--- Reading text ---

The crying game

I knew when I made the decision last night to skip my sugar pill and go straight to the active contraceptive pill that no good could ever come of it.  It never does.  (Except for the hubby that is!)

Messing with your hormones is one thing, but when you’re so fragile as it is and you haven’t slept for 2 nights straight because of a sick kid, you’re bound to be heading into tear territory for sure.

So, it was inevitable that I had a major breakdown this morning.

There were so many factors that pushed me over the edge today to make me sob in public and in front (literally) of my kid (which ‘the books’ explicitly label as one of the primary parenting “no-no’s”). But the really pathetic thing was I didn’t even get to fully relinquish all of my tears.

I still need to have a really decent cry at some point today.

--- Information ---

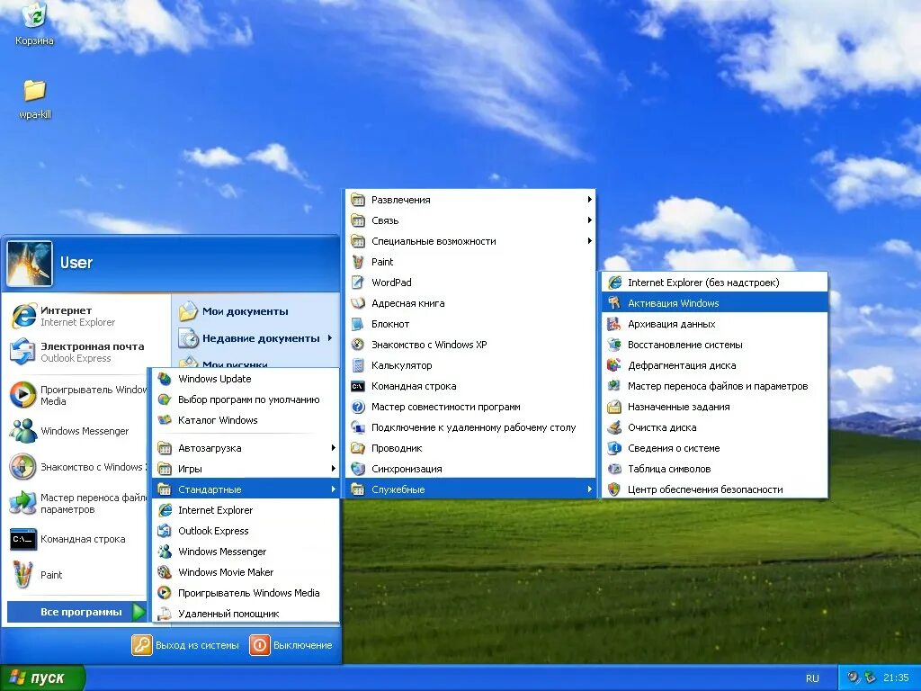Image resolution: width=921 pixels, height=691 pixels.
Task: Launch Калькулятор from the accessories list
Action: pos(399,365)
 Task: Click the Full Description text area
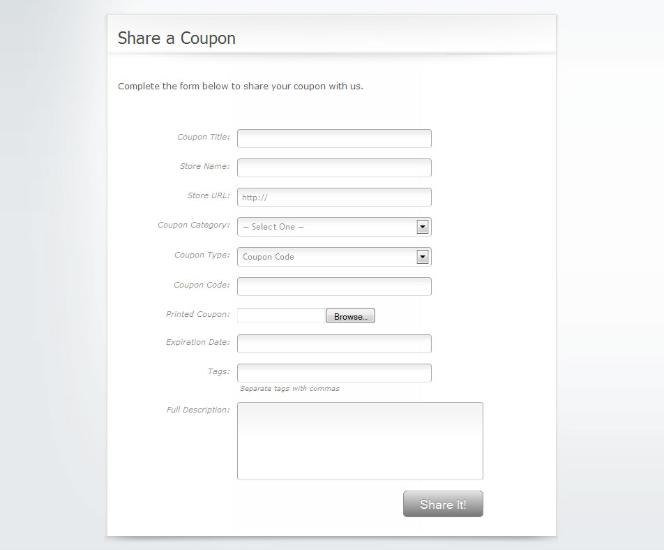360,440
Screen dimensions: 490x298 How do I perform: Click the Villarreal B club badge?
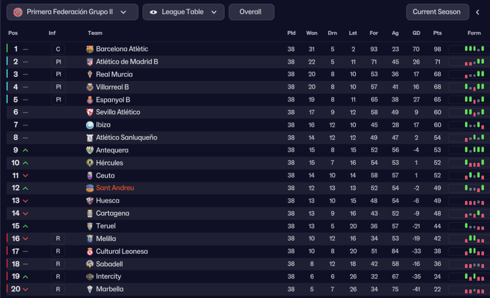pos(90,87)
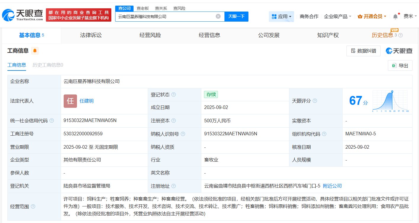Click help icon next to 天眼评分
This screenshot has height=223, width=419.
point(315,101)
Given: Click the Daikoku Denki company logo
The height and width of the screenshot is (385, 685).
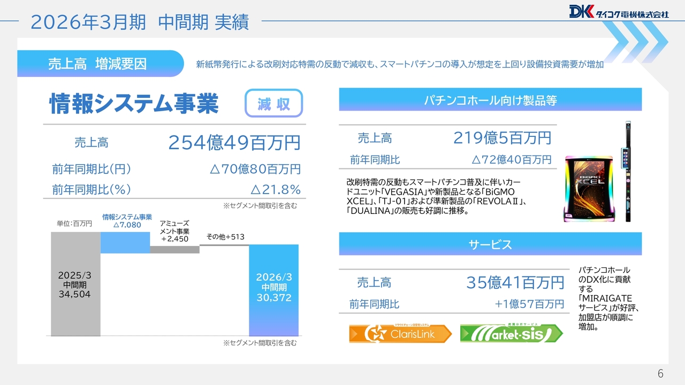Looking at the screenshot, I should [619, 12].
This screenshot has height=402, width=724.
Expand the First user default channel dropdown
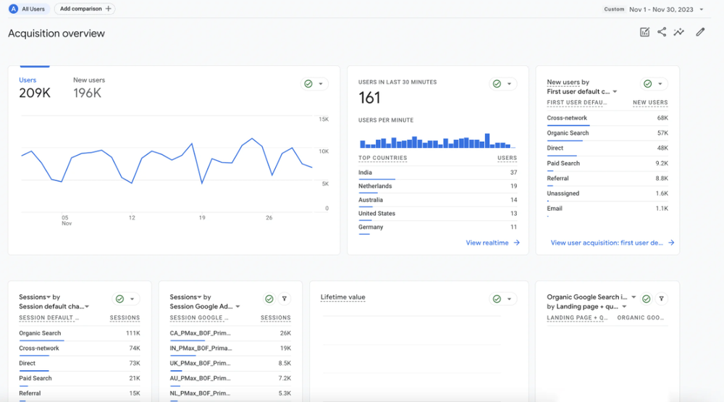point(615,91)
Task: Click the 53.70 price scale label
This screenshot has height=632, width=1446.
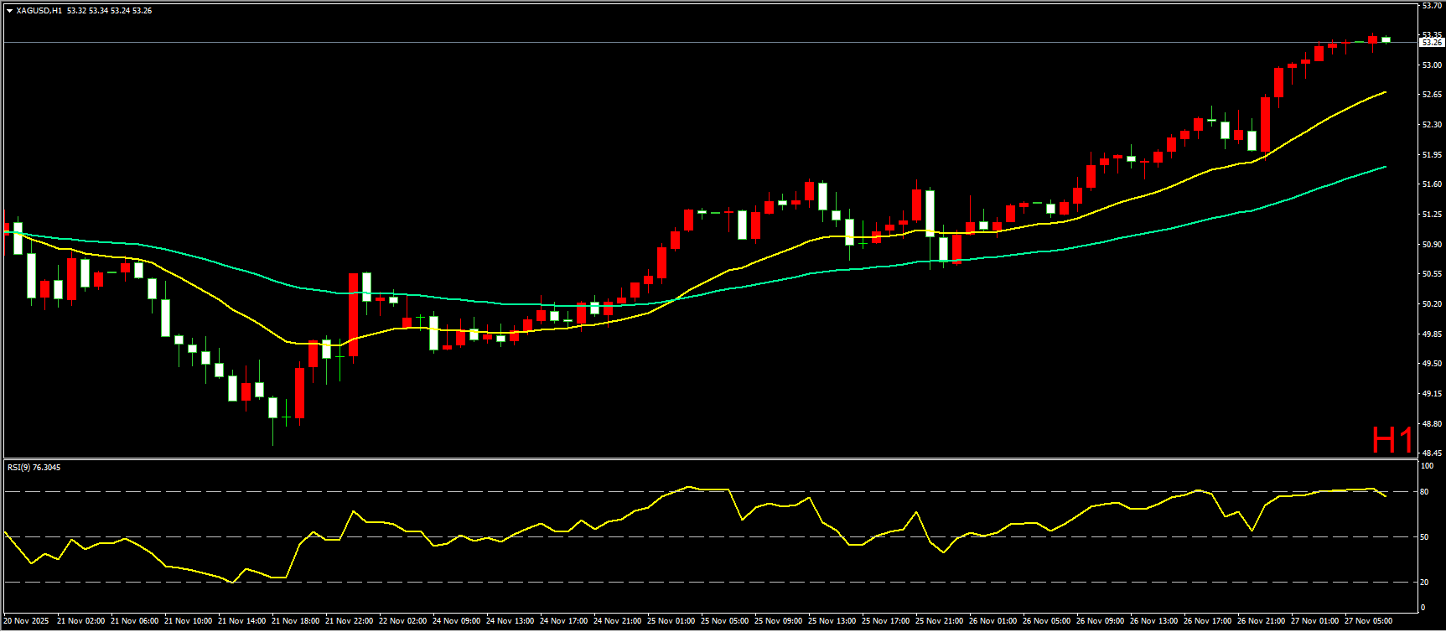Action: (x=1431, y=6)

---

• **Exercise requirements**:
1/ In the post about crying, how many nights straight had the writer gone without sleep, and why?
2/ List every remark the post about crying places in parentheses.
3/ Write the next few sentences of the blog post about crying.
This data was taken from a separate source.

• **Responses by task**:
1/ Two nights straight, because of a sick kid.

2/
- Except for the hubby that is!
- literally
- which 'the books' explicitly label as one of the primary parenting "no-no's"

3/
Hopefully, I’ll get some time to do that later. Sad that mothers have to ‘make time’ to have a ‘good cry’.  To do anything for that matter.   Anyway, for now, it’s worth me sending a big shout out to all the super-cool, socially aware, caring strangers and friends I bumped into today.  So thanks to all the little legends who didn’t treat me like a roving lunatic when they saw me sniveling into soggy tissues with a bewildered toddler strapped to my back as I roamed the supermarket in search of sanity and solace.

If Aiden had just gone quietly into preschool this morning, I reckon everything would’ve been on track. But no, he decided to play me and test me, and give me his usually crap en route to school and at the classroom entrance. You know you’re going to have an epic disaster of a day if everything is unravelling before 8.30am!

Aiden put on a stellar performance, one of his best.  He moaned and whined that he “hates school” and “doesn’t want to go”.  Not even after a pre-class Babycinno date with me and a decent pep talk about how “big boys do their mommies a big favour and don’t complain when their mommies kiss them goodbye at the drop-off” could placate him.  By the time I offloaded him in his classroom and had the teachers pry the poor mite out of my arms I was setting myself up for failure and for being late for Jon Jon’s appointment at the pediatrician for his asthma.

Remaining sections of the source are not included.